Des essais cliniques avec des aminoglycosides ont été conduits notamment sur des patients atteints de mucoviscidose ou de DMD avec des résultats très variables. Dans trois essais cliniques sur des patients atteints de mucoviscidose, une réponse au traitement avec gentamicine a pu être observée chez la plupart des individus : dans 7 patients sur 9 (Wilschanski et al. 2000), 4 sur 5 patients (Clancy et al. 2001) et 17 sur 19 (Wilschanski et al. 2003), le traitement a permis de restaurer partiellement l’activité du canal CFTR. Cependant, dans un autre essai clinique, aucun patient sur 11 n’a répondu au traitement avec gentamicine ou tobramicine (Clancy et al. 2007). Dans une étude sur 4 patients atteints de DMD, aucun n’a montré une réponse histologique ou fonctionnelle suite au traitement avec gentamicine (Wagner et al. 2001). Là encore, les résultats sont très variables puisque dans une autre étude menée sur des patients DMD, la présence de dystrophine a été détectée dans des biopsies musculaires de 3 patients sur 4 (Politano et al. 2003).

Il faut noter que l’ampleur de la réponse aux traitements par aminoglycosides est très variable même au sein d’une même étude, c’est-à-dire que parmi des groupes de patients traités de la même manière, certains répondent bien, d’autres moins et d’autres pas du tout. Il a été proposé que cette variabilité dépende en grand partie de l’identité du codon stop et de la séquence qui l’entoure. En effet, comme mentionné précédemment, ces paramètres affectent l’efficacité de la terminaison de la traduction et donc le potentiel de translecture. De façon intéressante, dans l’étude de Politano et collaborateurs citée ci-dessus, dans les 3 patients dans lesquels l’expression de la dystrophine a pu être restaurée, le PTC était un UGA, et dans le patient où aucune réponse n’a été détectée, il s’agissait d’un UAA (Politano et al. 2003).
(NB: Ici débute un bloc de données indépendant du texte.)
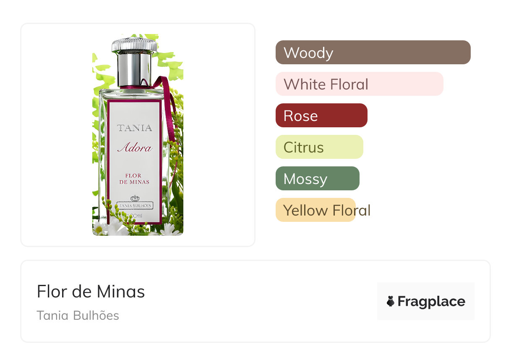The height and width of the screenshot is (363, 511).
Task: Click the small bottle icon beside Fragplace
Action: point(391,301)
Enfin, une réponse variable est même observée dans des groupes de patients qui présentent le même PTC à la même position et donc avec le même contexte nucléotidique, comme cela a été observé dans l’étude de Wilschanski et collaborateurs (2003) réalisée sur des patients atteints de mucoviscidose. L’examen des niveaux des ARNm dans les patients porteurs de la même mutation (W1282X) a montré que ceux qui n’ont pas répondu au traitement avec gentamicine avaient des niveaux d’ARNm CFTR très faibles, contrairement aux patients qui ont répondu au traitement, chez qui des niveaux plus élevés d’ARNm CFTR ont été mesurés (Linde et al. 2007b). Ces observations suggèrent que l’efficacité de la translecture dépend de la quantité de l’ARNm non-sens disponible, qui à son tour dépend de l’efficacité du NMD. Par conséquent, des différences dans l’efficacité du NMD entre les patients expliqueraient les différences dans la réponse au traitement avec gentamicine au sein d’un groupe de patients qui présentent la même mutation non-sens (Linde et al. 2007b).

Cela signifie qu’une inhibition du NMD pourrait éventuellement améliorer le traitement de ces maladies lorsque l’approche translecture est envisagée.
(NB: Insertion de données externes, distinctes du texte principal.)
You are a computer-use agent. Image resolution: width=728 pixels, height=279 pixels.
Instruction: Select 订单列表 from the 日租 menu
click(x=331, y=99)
Un inconvénient majeur de l’utilisation des aminoglycosides est qu’il est bien connu que leur utilisation à long terme a des effets secondaires indésirables, notamment en raison d’une néphrotoxicité et d’une ototoxicité, ce qui limite fortement leur intérêt thérapeutique (Kuzmiak and Maquat 2006). C’est pourquoi, un grand intérêt a été porté sur le développement de nouveaux aminoglycosides qui sont capables d’induire la translecture mais avec une toxicité moindre. Récemment le développement de nouveaux aminoglycosides dérivés de la paromomycine ou du G418, avec une toxicité moindre, a été rapporté (Nudelman et al. 2006; Nudelman et al. 2009; Nudelman et al. 2010). Ces composés ont été testés sur des modèles cellulaires humains et sur des modèles murins de mucoviscidose (Rowe et al. 2011) et du syndrome de Rett (Brendel et al. 2011). Sur ces modèles, l’efficacité de ces composés a été au moins équivalente voire supérieure à celle de la gentamicine, avec une toxicité réduite.